Es war ein trüber, regnerischer Spätnachmittag, und sie sah ein
wenig verloren aus, mit ihrer großen Reisetasche neben sich,
alleine auf dem Bahnsteig-Sitz, während die Leute mit nassen
Schirmen an ihr vorüberhasteten. Sie sah Jordy erst, als er vor
ihr stand.
"Guten Tag, Frau Morita !"
"Guten Tag, Jordy ! Sag bitte nicht Frau Morita zu mir, das klingt so fremd und kalt ! Alle nennen mich Sumiko oder Sumichan, das ist viel schöner. --- Wie geht's dir ?"
Ihr Gesicht begann sich aufzuhellen. Trotzdem wirkte sie nicht so sprühend wie in Tsukumi.
"Du siehst müde aus, Sumiko. War die Party so anstrengend ? Gab's etwa keinen Wein ?"
"Partys sind immer anstrengend, und gestern habe ich viel Gesang geübt. Nach dem Unterricht bin ich jedes Mal ein bisschen müde."
Sie setzten sich in ein Café, weil es für das Abendessen noch zu früh war. Einmal im Monat kam sie nach Tokyo, um bei einer bekannten Sängerin Gesangsstunden zu nehmen. Sicher hatte sie reiche Eltern.
"Nein, nein, gar nicht. Ein bisschen Geld verdiene ich mir auch selbst. Ich gebe Nachhilfestunden in Englisch. Das bringt mir ein zusätzliches Taschengeld."
Ein wahres
Multitalent, diese Sumiko aus Sendai ! Jordy wollte sie heute
verwöhnen, aber leider hatte sie am frühen Nachmittag bei der
Party schon viel gegessen; immerhin schienen ihr Stil und
Atmosphäre des Restaurants zu gefallen. Und der gute Rotwein.
Sie plauderte über ihre Familie, über die Eltern, die sich oft
streiten, über ihren jüngeren Bruder, der ein rechter
Taugenichts sein musste, und über die Tante, mit der sie sich am
besten verstand. Diese Tante wohnte in Tokyo, und bei ihr
übernachtete sie, wenn sie zum Gesangunterricht herkam. Dann
erzählte sie von ihrer Uni, ihren Lehrern, ihren Freunden und
vom Tsukumi-Seminar, aber Jordy hörte nicht allzu konzentriert
zu, sondern weidete sich an ihrem hübschen Gesicht, das er an
diesem Abend ganz für sich alleine hatte und das tausenderlei
Attraktionen enthielt, eine faszinierender als die andere. Aber
heute blitzte ihr seltsamerweise kein Schalk aus den Augen; sie
wirkte noch immer matt und bemüht, auch wenn sie scherzte und
lachte. Jordy war ein wenig enttäuscht, denn er hatte gehofft,
das Wiedersehen würde ihr mehr Freude bereiten.

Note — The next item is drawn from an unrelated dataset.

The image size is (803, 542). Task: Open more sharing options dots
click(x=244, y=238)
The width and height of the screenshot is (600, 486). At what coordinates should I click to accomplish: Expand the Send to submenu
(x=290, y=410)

Als das Menü beim Dessert und die Konversation wieder bei Reiko angelangt war, die sie immer im Bad geärgert hatte, war es schon Zeit zu gehen, damit sie den letzten Expresszug nach Sendai nicht verpasste. Auf dem Weg zum Bahnhof kam sie von Reiko schnell auf ihr Lieblingsthema, ihre doch allzu zierlich geratene Brust, und Jordy wunderte sich, weshalb sie wieder und wieder bei ihm dieses Thema ansprach, als ob er ein Schönheitschirurg wäre. Mit Nachdruck empfahl er ihr, sich einen Freund anzulachen, auf dass ihre Hormone stimuliert würden. Im Geiste ergänzte er, sein Alter und seine Frau nobel ignorierend, dass dafür schwerlich irgend jemand geeigneter sei als er.

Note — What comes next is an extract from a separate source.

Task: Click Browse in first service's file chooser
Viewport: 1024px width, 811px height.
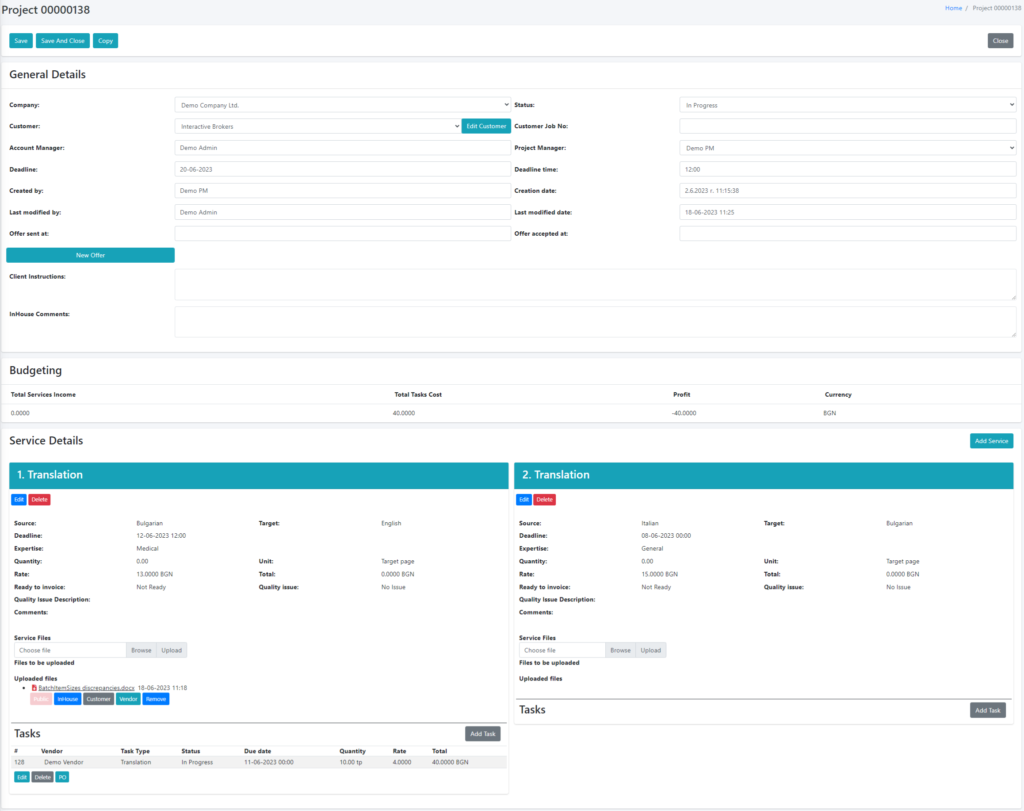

"Nein, das finde ich nicht, Jordy. Das mit dem Freund gefällt mir nicht", erwiderte sie mit seltsamer Entschiedenheit, während sie schnellen Schrittes durch die langen U-Bahn-Passagen zum Bahnhof hasteten.
"Du müsstest es erst mal probieren, bevor du so rundweg ablehnst. Das ist auch für deine Lebenserfahrung als Künstlerin wichtig."
Abrupt blieb sie stehen, wie angenagelt, und durchbohrte ihn mit Augen, die er bei ihr noch nicht gesehen hatte. Hatte er was Falsches gesagt ? War er dabei, ihr den schönen Abend zu verderben ? Hatte der Wein sie heute auf ein tristes Adagio gestimmt an Stelle ihres üblichen Allegro con brio ?
"Ich habe es gemacht...", brachte sie kaum hörbar hervor und setzte sich langsam wieder in Bewegung. Jordy traute seinen Ohren nicht und musste nachfragen, obwohl er eigentlich sofort kapiert hatte, was sie meinte.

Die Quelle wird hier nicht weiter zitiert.